Top of Listed records

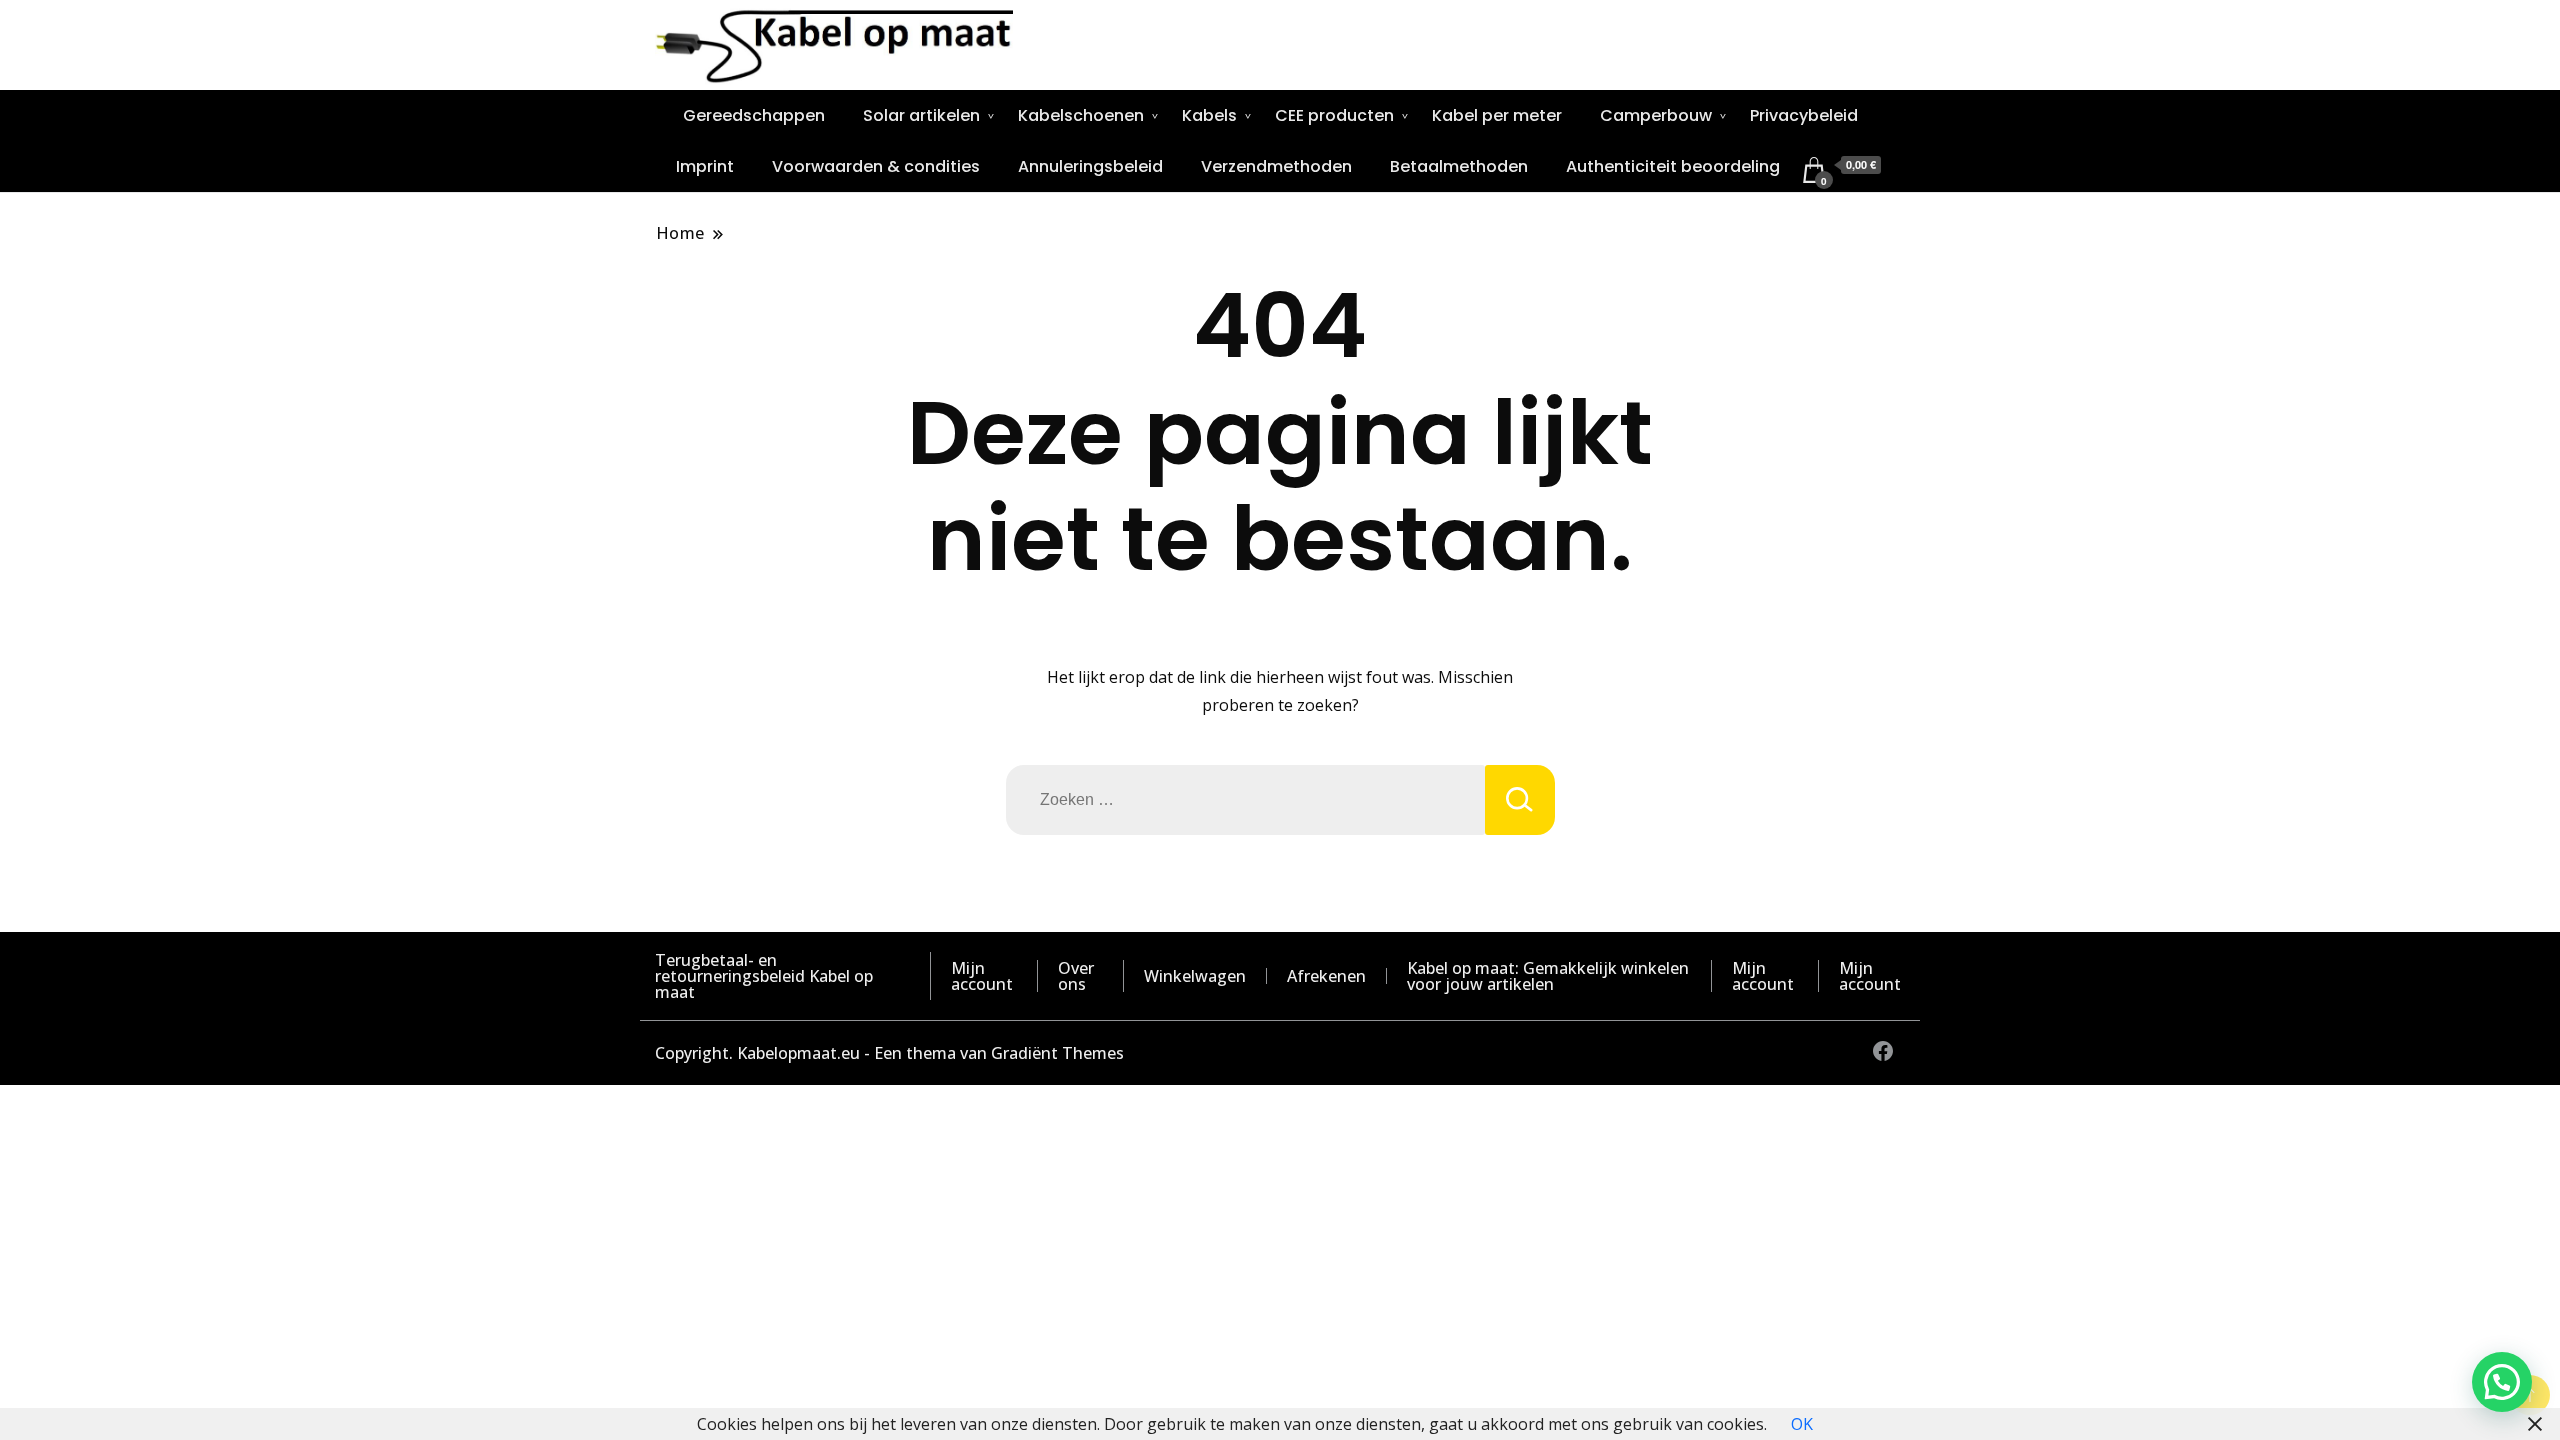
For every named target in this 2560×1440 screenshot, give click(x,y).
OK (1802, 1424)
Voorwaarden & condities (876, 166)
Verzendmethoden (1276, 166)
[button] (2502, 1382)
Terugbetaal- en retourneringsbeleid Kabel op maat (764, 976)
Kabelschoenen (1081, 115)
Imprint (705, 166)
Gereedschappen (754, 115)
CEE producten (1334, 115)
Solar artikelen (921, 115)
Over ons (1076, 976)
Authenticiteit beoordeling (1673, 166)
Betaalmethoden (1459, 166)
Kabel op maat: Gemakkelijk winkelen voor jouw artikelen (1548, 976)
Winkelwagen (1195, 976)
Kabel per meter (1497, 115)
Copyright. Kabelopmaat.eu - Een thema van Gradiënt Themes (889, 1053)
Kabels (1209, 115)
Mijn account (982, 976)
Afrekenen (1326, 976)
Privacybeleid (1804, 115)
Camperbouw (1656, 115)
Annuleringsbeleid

Bottom of Listed records

▶ _Work item_: All entries above are to be restated exactly, with every image omitted.

▶ _Output of the exercise_:
For every named target in this 2560×1440 screenshot, give click(x,y).
OK (1802, 1424)
Voorwaarden & condities (876, 166)
Verzendmethoden (1276, 166)
[button] (2502, 1382)
Terugbetaal- en retourneringsbeleid Kabel op maat (764, 976)
Kabelschoenen (1081, 115)
Imprint (705, 166)
Gereedschappen (754, 115)
CEE producten (1334, 115)
Solar artikelen (921, 115)
Over ons (1076, 976)
Authenticiteit beoordeling (1673, 166)
Betaalmethoden (1459, 166)
Kabel op maat: Gemakkelijk winkelen voor jouw artikelen (1548, 976)
Winkelwagen (1195, 976)
Kabel per meter (1497, 115)
Copyright. Kabelopmaat.eu - Een thema van Gradiënt Themes (889, 1053)
Kabels (1209, 115)
Mijn account (982, 976)
Afrekenen (1326, 976)
Privacybeleid (1804, 115)
Camperbouw (1656, 115)
Annuleringsbeleid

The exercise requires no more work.